Iron in nature is rarely found alone. We mine its oxides as iron ores. These oxides need to be chemically reduced (gaining electrons = reduction) to take the Fe+2 and Fe+3 ions in the iron oxides, to Fe metal. And the oxygen needs to lose electrons to somebody else more willing to take them than iron was- or to be forced to give them up.
The traditional way we do that reduction is by (largely) reacting the iron in the ore with carbon monoxide, to produce carbon dioxide and iron metal. This is done either starting with coke made from coal in a blast furnace, or with synthesis gas (CO +H2) made from fossil gas in a device called a “Direct Reduction of Iron ” (DRI) furnace.
Once you have the iron, you can add scrap steel and make steel from it. In the US, about 70% of steelmaking is done in electric arc furnaces, so “steelmaking” is already substantially electric (not so in China…). Yes, there are lots of other steps in making steel products- soaking pits, annealing furnaces etc.- that are fired by fossil fuels- but that’s largely because the atmosphere remains a free or very cheap public sewer for the CO2 that is produced.
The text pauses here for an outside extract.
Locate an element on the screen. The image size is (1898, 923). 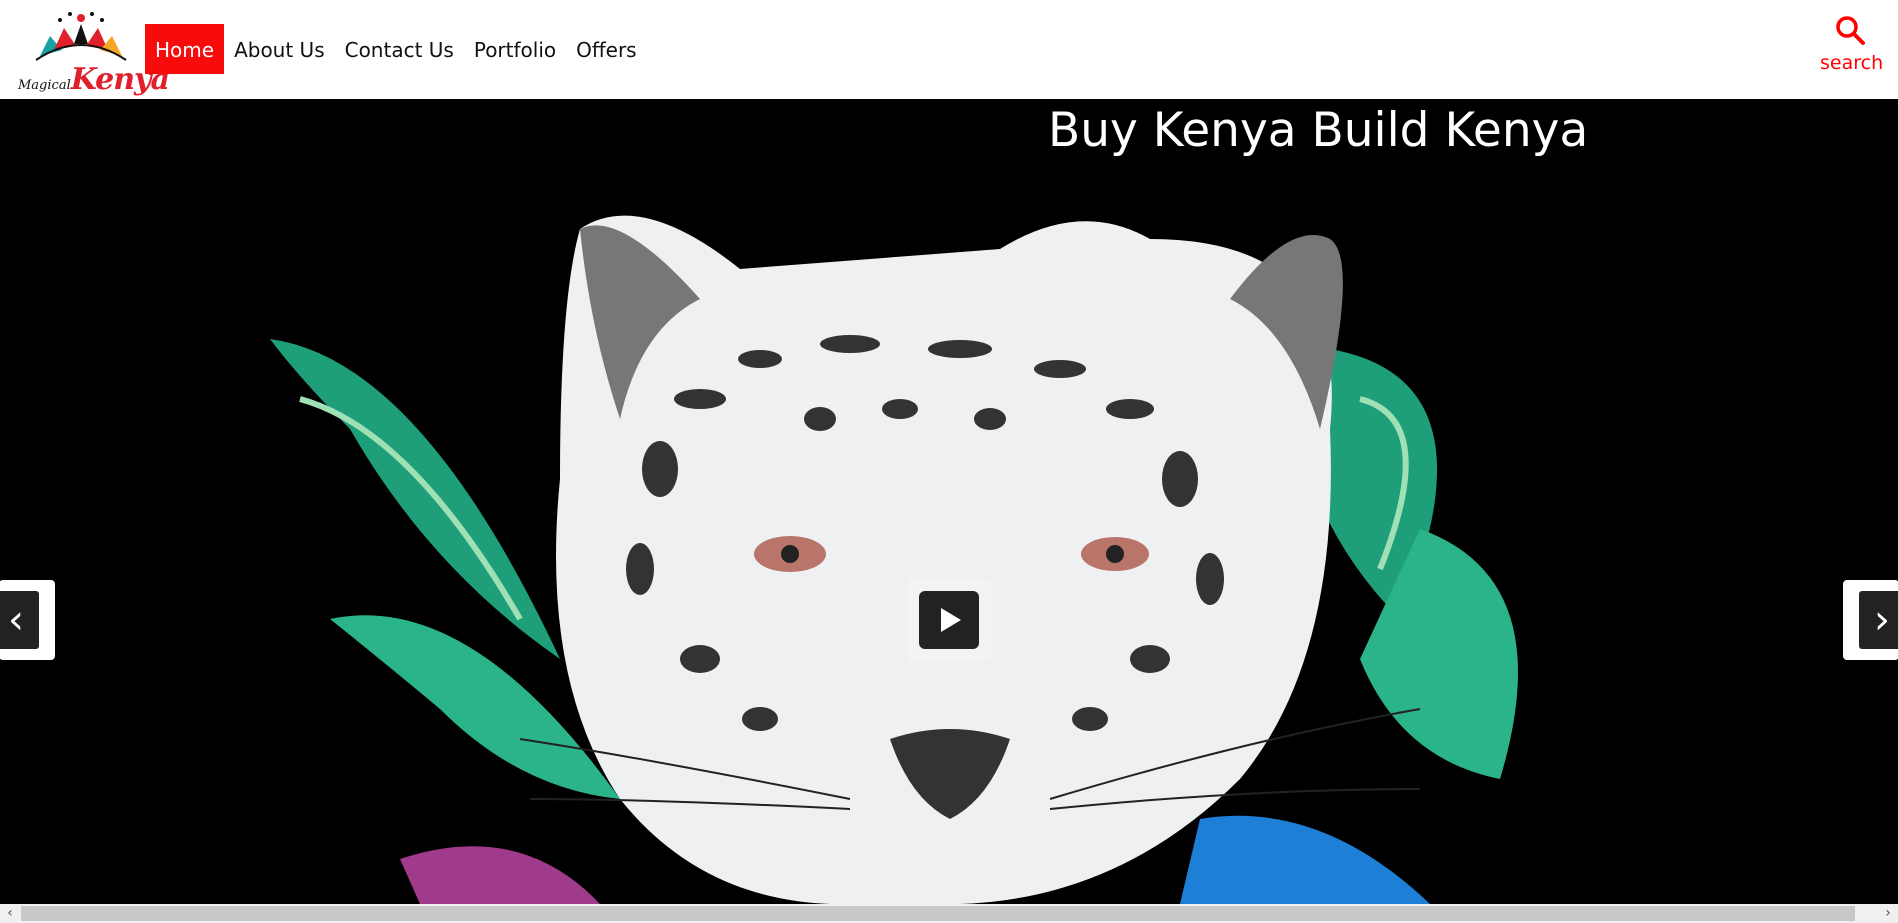
nav-home: Home is located at coordinates (185, 49).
When people say “green steel”, what they mean generally is replacing the CO + H2 in a DRI unit with nearly pure electrolytic H2, made from water using renewable or low GHG electricity. Some CO is still required, but dramatically less than in a normal DRI furnace. What is also needed is electric heat, provided by resistance heaters, to make up for the lost heat of reaction. The product is still iron, not steel.
So what people mean, when they say “green steel”, is really “green iron”.
There are molten oxide (very high temperature) and aqueous electrolytic approaches to making iron, under development. Neither are going to be commercially ready for at least the next ten years, if they ever succeed.
Right now, “green iron” is one of the few ways we have of substantially reducing GHG emissions from far and away the most popular structural metal used on earth. However, because “green” electrolytic hydrogen is structurally expensive, so is green iron. While exciting projects like Stegra in Sweden are underway, these projects need either customers willing to pay a great deal more per pound of steel for it to be “green”, or massive carbon taxes or emission bans to make existing “black’ steel expensive or otherwise push it out of the market.
That’s the key problem: everybody likes the idea of decarbonization, but everybody also wants somebody ELSE to pay for it. The policy measures to make the decarbonization of steel, and many other key high-emission sectors of our economy, into reliable investments for billions of dollars of private money, remain elusive. And no, you simply can’t fix that by subsidizing green H2 production.